2. A few minutes later, on a different sports channel pre-gaming tonight's college football championship, a woman reporter anxiously told an audience that when she found out her due date conflicted with the (January) championship about 4 years ago, she had labor induced on Dec 11 so she could work the game as she always did, and this was presented by the network as charming and courageous. And there were photos of the now one month old child at the stadium.

I hope and expect the reporter and her doctor agreed that this was not creating any new risk to mother or child, but still, putting football and employment over childbirth and family is a kind of red flag, at least for me.

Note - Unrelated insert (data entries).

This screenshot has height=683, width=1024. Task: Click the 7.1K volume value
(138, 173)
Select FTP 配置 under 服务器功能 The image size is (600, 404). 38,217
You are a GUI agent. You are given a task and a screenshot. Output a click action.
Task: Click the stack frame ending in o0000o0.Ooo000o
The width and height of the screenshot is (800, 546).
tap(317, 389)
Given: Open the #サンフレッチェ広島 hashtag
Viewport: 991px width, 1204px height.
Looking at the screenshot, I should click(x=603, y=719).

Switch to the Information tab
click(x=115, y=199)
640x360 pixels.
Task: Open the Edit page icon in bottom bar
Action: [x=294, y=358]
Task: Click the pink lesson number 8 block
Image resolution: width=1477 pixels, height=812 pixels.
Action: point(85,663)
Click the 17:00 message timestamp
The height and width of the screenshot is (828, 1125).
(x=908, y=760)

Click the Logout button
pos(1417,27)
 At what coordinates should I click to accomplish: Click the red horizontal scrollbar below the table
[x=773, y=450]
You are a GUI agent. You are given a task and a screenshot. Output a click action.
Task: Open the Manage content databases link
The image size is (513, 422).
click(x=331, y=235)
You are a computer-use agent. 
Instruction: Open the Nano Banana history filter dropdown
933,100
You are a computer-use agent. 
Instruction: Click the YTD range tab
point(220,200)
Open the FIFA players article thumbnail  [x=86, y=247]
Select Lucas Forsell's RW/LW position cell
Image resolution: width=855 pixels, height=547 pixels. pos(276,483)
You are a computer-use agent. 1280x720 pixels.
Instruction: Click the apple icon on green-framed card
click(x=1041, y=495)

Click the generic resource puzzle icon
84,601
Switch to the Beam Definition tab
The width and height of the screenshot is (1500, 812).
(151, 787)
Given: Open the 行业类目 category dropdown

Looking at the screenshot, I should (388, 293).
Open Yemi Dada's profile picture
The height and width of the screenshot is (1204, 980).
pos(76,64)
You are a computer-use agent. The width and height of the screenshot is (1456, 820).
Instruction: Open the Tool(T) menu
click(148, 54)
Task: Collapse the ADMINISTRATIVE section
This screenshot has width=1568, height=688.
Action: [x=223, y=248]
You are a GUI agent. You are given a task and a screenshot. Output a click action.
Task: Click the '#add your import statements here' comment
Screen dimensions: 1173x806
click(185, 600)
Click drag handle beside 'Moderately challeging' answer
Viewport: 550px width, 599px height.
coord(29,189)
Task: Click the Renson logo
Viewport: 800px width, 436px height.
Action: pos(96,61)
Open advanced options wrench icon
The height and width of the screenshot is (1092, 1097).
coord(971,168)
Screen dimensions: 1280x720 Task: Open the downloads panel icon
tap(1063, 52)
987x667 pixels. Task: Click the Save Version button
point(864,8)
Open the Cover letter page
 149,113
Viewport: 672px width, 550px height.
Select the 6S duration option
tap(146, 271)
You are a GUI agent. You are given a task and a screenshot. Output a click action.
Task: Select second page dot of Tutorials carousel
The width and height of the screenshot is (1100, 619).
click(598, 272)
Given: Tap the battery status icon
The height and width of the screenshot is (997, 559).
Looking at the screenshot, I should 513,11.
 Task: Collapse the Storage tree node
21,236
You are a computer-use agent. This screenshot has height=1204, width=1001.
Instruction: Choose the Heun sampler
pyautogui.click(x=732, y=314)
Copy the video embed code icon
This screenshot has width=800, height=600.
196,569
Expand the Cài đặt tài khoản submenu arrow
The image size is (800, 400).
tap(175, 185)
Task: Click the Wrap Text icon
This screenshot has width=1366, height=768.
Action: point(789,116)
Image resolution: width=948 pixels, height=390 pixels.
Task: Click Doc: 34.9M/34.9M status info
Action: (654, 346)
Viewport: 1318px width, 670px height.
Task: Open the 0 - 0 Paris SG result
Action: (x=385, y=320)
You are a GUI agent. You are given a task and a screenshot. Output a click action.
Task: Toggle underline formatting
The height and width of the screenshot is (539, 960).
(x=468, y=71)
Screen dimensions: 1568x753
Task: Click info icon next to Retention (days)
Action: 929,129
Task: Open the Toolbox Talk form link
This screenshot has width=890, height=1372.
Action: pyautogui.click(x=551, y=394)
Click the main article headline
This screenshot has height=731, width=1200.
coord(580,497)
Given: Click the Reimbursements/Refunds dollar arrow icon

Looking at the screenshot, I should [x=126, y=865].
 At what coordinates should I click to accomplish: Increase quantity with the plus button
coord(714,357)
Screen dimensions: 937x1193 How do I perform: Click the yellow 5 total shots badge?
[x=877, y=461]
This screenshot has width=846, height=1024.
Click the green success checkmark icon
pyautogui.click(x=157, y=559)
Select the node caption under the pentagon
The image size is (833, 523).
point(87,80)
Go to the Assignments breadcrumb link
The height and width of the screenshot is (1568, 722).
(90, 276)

Now I get it that if I was her employer, I officially for the moment have no votes and that it would probably be illegal to express an opinion on what she does with her life and her baby's life, and certainly illegal to take some kind of adverse action even if I though she was out of line and even though I might also end up liable if something put out of my control goes awry. But it is hard for me not to feel what I feel, and I also wonder if this woman' exuberance is not a bad precedent such that other employers will expect women to confine the time of childbirth to the moment that best suits the company's needs.

3. Serena Williams won a tournament for the first time since having a child in Sept. 2017. I get it that pro tennis is difficult enough, especially if you are 38 much less also recovering from child birth and the miscellaneous other physical problems and stressors that Serena has endured. But should it be illegal for employers to look at this situation and say to themselves that if Serena isn't 100% for 31 months that such-and-such at my company isn't going to be 100% of herself for that long and that if I can't get 100% I can't pay 100% and simultaneously not have to lose sleep over the possibility of being sued into irrelevance?

A lot of these kinds of laws are passed with the best of intentions, including having great aspirations. But sometimes stark reality intervenes in our dreams, and we should be prepared to acknowledge that.